Washington- The Central Intelligence Agency (CIA) is deceiving employees by sending memos of false information to keep operations secret.
One internal defense official said that the practice is known as “eyewashing”, though it apparently only happens rarely. How it works is that high-level officials place inaccurate information about sensitive operations into regular communications. These same officials then resend the original, unaltered communications only to those cleared to see the information.
In one case, investigators found two memos hinting at the practice. The first was sent to a CIA outpost in Pakistan, and it instructed local operators not to target a specific al-Qaida agent. A second memo, however, told recipients to completely disregard the previous message and to move ahead with the plans.
A lengthy section of the Senate report focused on Abu Zubaida, who was considered the first senior al-Qaeda associate that was apprehended after the Sept. 11, 2001 attacks, described elaborately an apparent case of eyewash.
Before his capture, CIA operatives in Pakistan informed headquarters that they were closing in on Abu Zubaida and apparently asked for guidance on whether they had authority to plan an operation designed to kill him.
CIA officials at headquarters replied with a cable that was disseminated widely among the agency’s agents in Islamabad, warning the station that it had no authority to contemplate such a lethal mission, former U.S. officials said.
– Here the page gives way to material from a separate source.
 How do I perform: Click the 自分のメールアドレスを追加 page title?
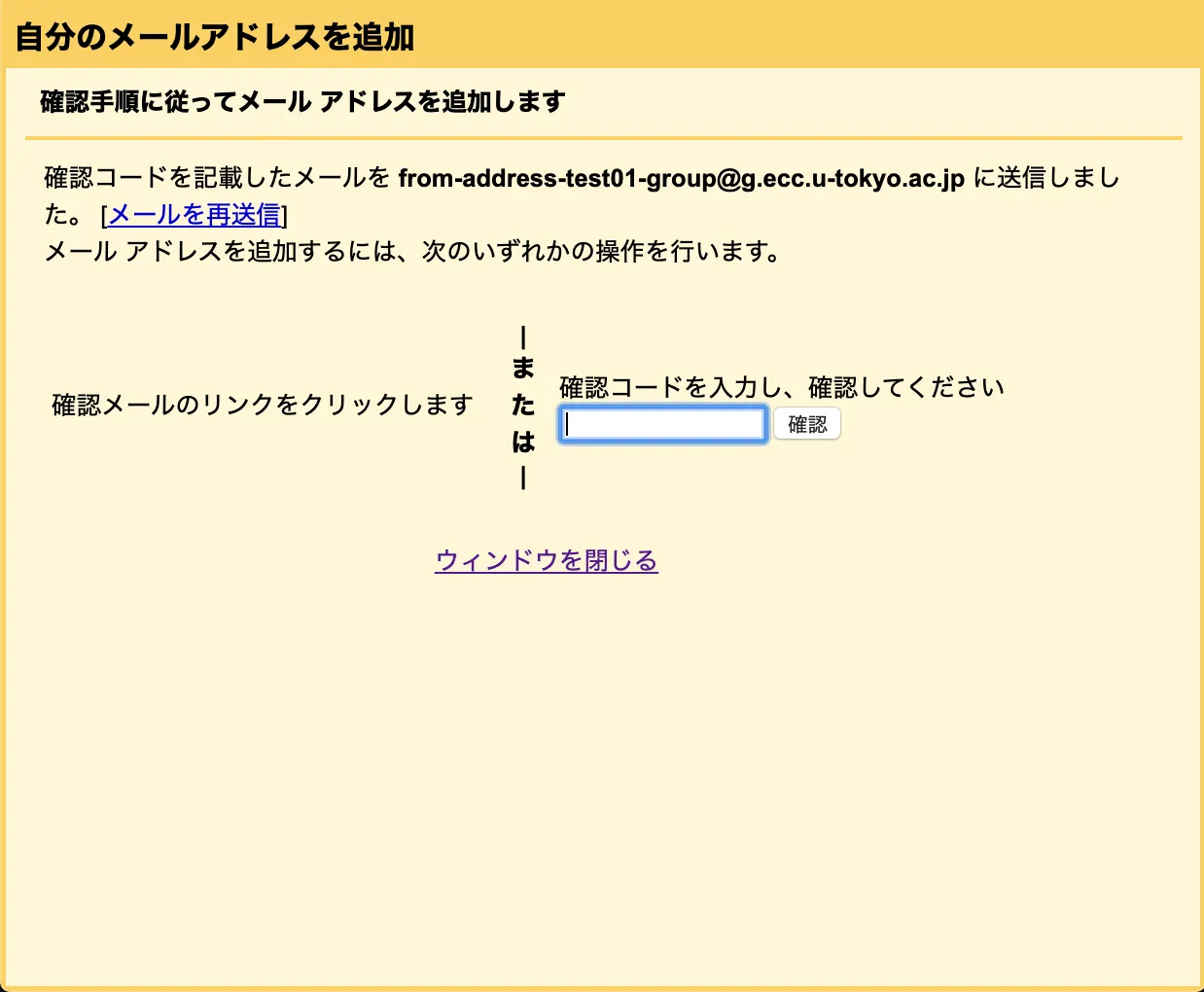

But that message was superseded by a separate memo telling a small circle of operators that they were clear to proceed.
“When you introduce falsehoods into the communications stream then you can destabilize the whole system of intelligence oversight and compliance with the law,” said Steven Aftergood, a government secrecy expert at the Federation of American Scientists.
“It wasn’t that long ago that we had a CIA executive director who was engaged in criminal activity, you don’t want someone like him preparing eyewash cables,”
Aftergood said, referring to Kyle Foggo, the former executive at the agency who in 2008 pleaded guilty to a corruption charge. “It makes it too easy to conceal misdeeds,” he added.
Fred Hitz, who served as the CIA’s inspector general from 1990 to 1998, said that intentionally deceiving agency employees seemed fraught with risk. “Somebody who is not clued in could take action on the basis of false information,” Hitz said. “That’s really playing with fire.”